第5章 さぁ、何をお作りしましょうか?
『お休みの日に、本当にすみません』
彼女が謝罪の弁を述べたところで、私は椅子を勧める。
「どうぞ」
腰掛ける彼女を見ながら、私は気になった事に対して さりげなく探りを入れてみる。
「お久しぶりですね。随分と…雰囲気が変わられました?」
『はは、実はこれ…今ちょっと事情があって…。男の格好をして勤めているんですよ』
…ちょっと事情があって。か。
彼女は元々、ややこしい事情を抱えている。
一時期 世間を賑わせたアイドルである彼女は その正体を隠し、まだ同じ業界で働いているのだ。
そんな彼女を取り巻く事情が、より ややこしくなったという事だろう。
しかし私は、自分からそれについては質問はしない。話したければ、彼女の方から話すであろう。

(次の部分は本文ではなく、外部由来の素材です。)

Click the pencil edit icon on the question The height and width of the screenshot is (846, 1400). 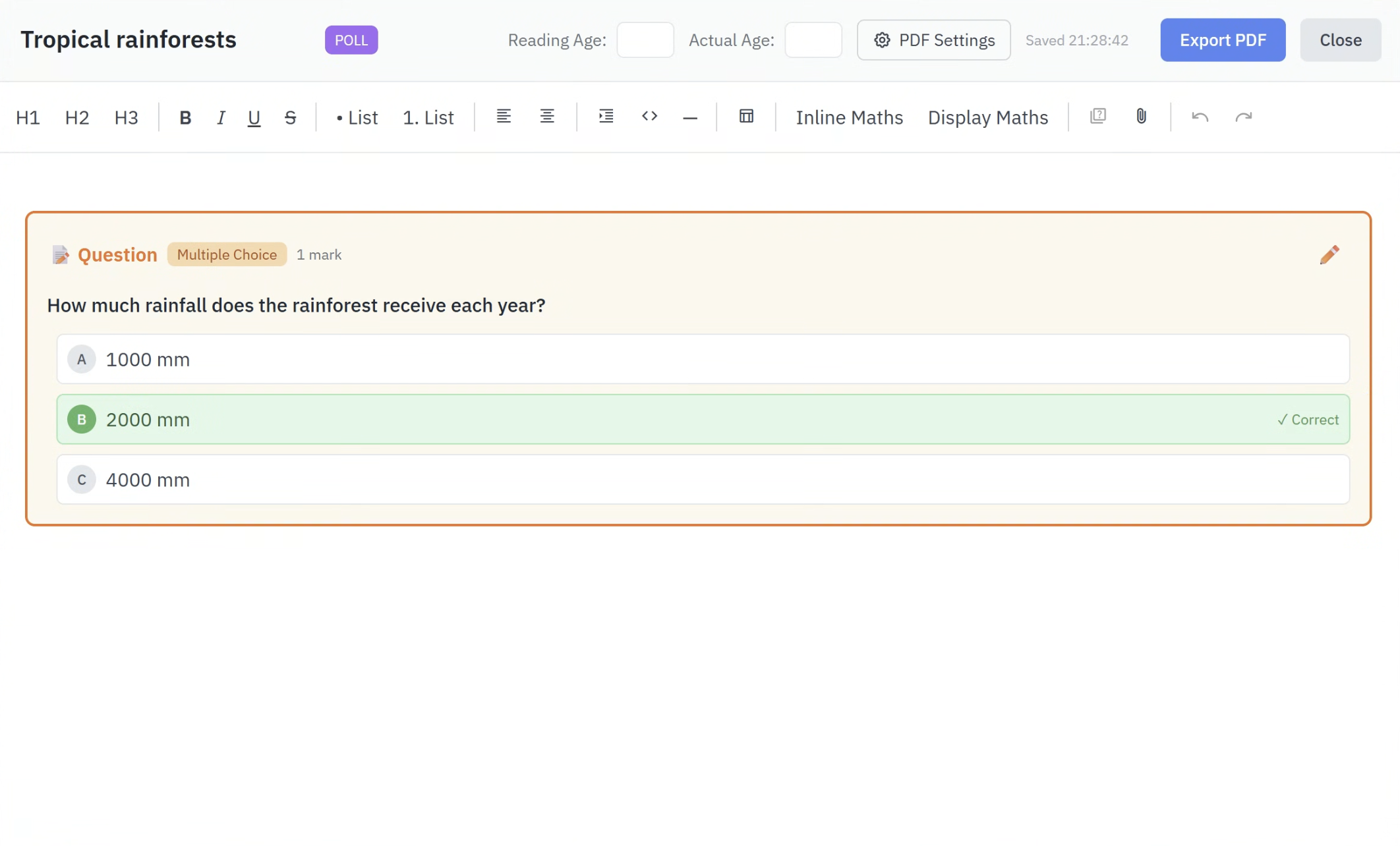coord(1329,255)
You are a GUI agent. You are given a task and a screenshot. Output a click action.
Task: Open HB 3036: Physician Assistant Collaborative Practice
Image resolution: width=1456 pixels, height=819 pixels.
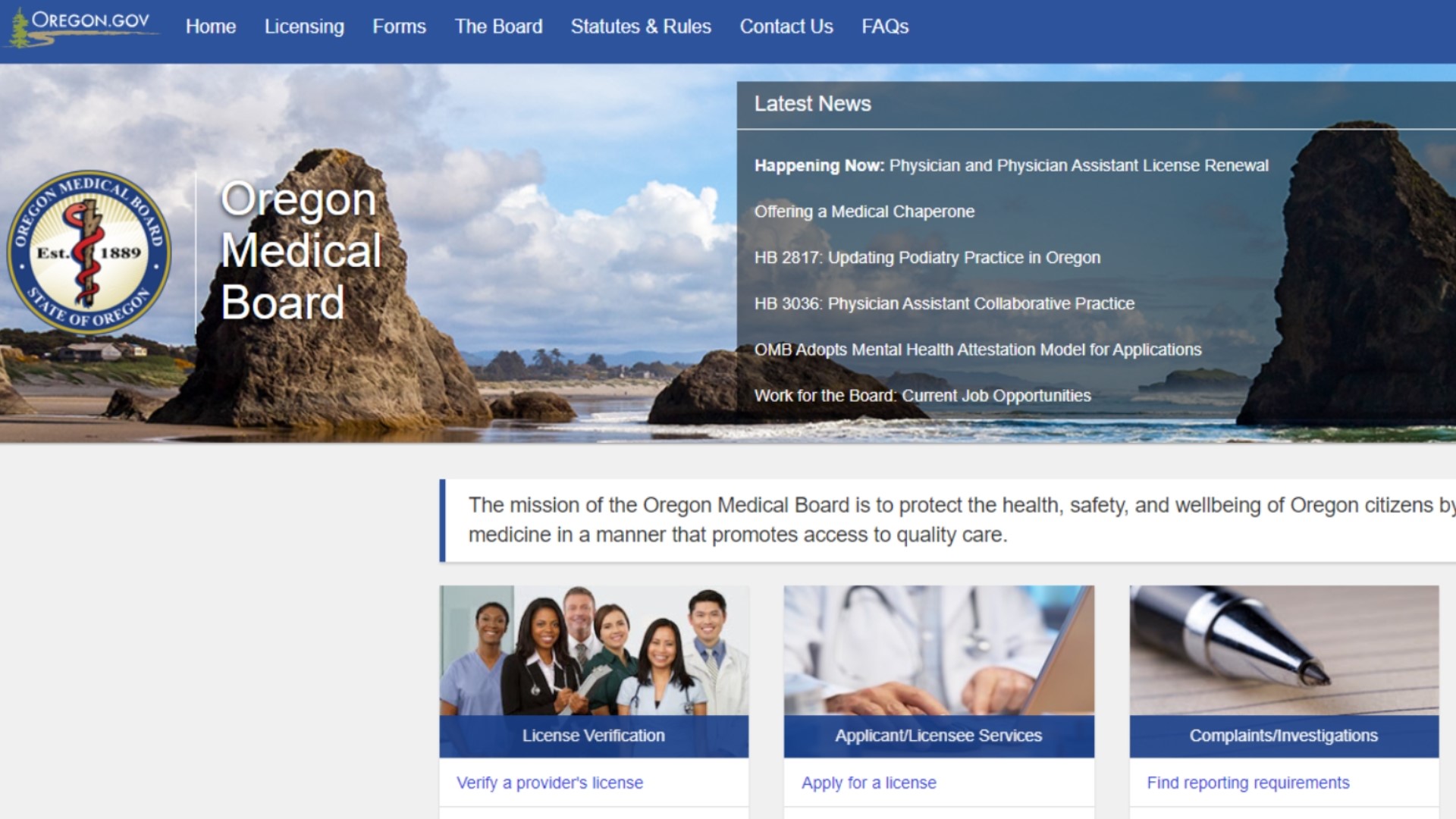point(943,303)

このバーカウンターを挟んで、客との適切な距離を保つのも 私の仕事のうちである。
「さぁ、何をお作りしましょうか?」
『シンガポールスリングを、ウォッカでお願いします』
私が聞くなり、全く間を置くことなく返事をした。
おそらく、この一杯目は既に決めていたのだろう。
私は、磨いたばかりのトールグラスに、ウォッカを注ぐ。
そこにグレナデンシロップとレモン果汁を少々加えて、よく混ぜ合わせる。
あとはソーダ水でフルアップして、炭酸が抜けないよう軽くステアすればシンガポールスリングの完成だ。

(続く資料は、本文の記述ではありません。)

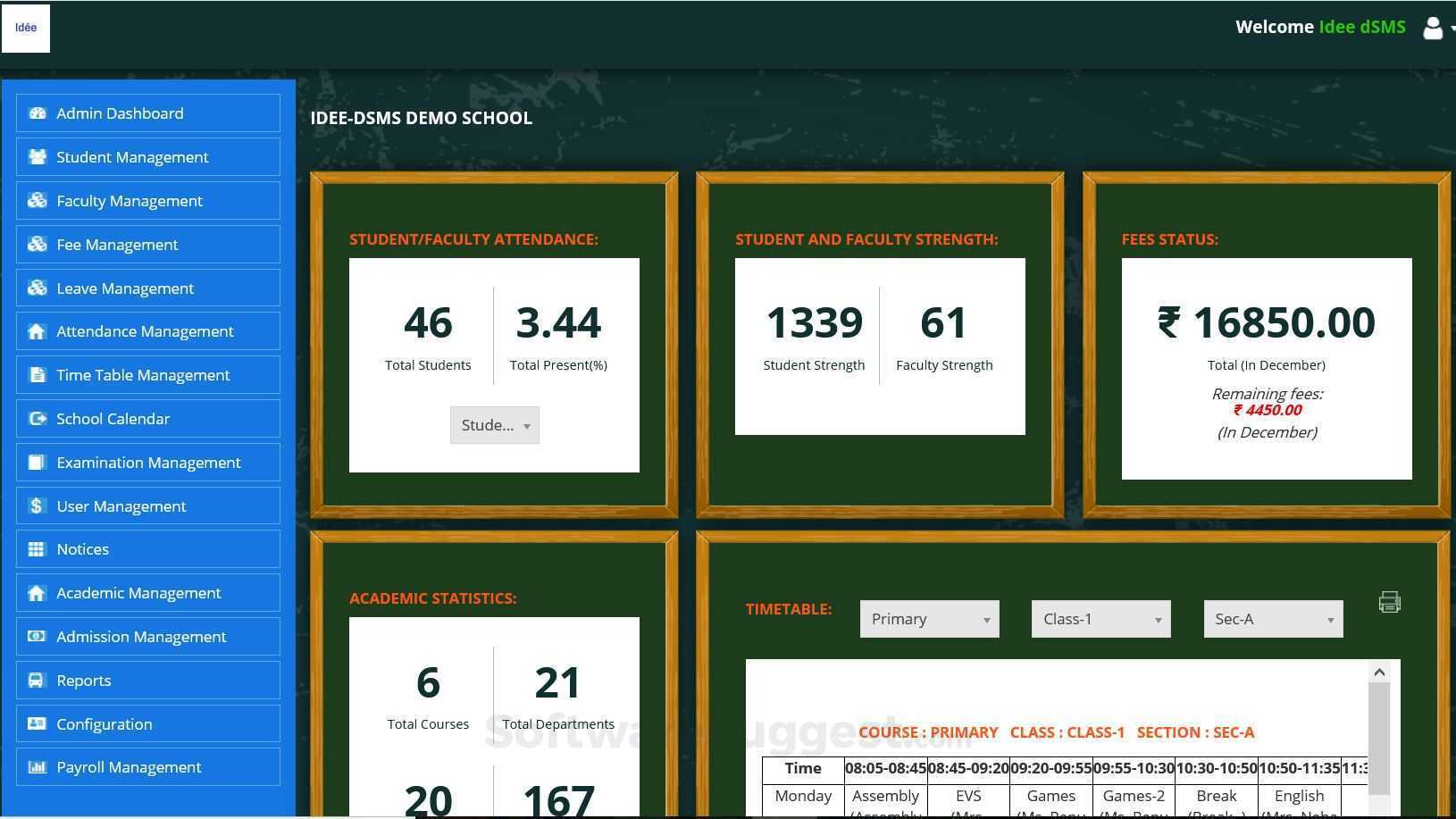Print the timetable using the printer icon
This screenshot has width=1456, height=819.
pyautogui.click(x=1389, y=602)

出来上がったそれを、彼女の前のコースターに静かに乗せる。
「どうぞ」
『頂きます』
嬉しそうに、グラスを持ち上げ 口を付ける。
『美味しい…』
こくんと液体を飲み下し、なんとも幸せそうに微笑んだ。
客のこの顔を眺めるのが、この仕事をしていて、“ 2番目 ” に嬉しい瞬間である。
こういう言い方をすれば、では 1番うれしい瞬間とは どういう時なのか。という流れになるだろう。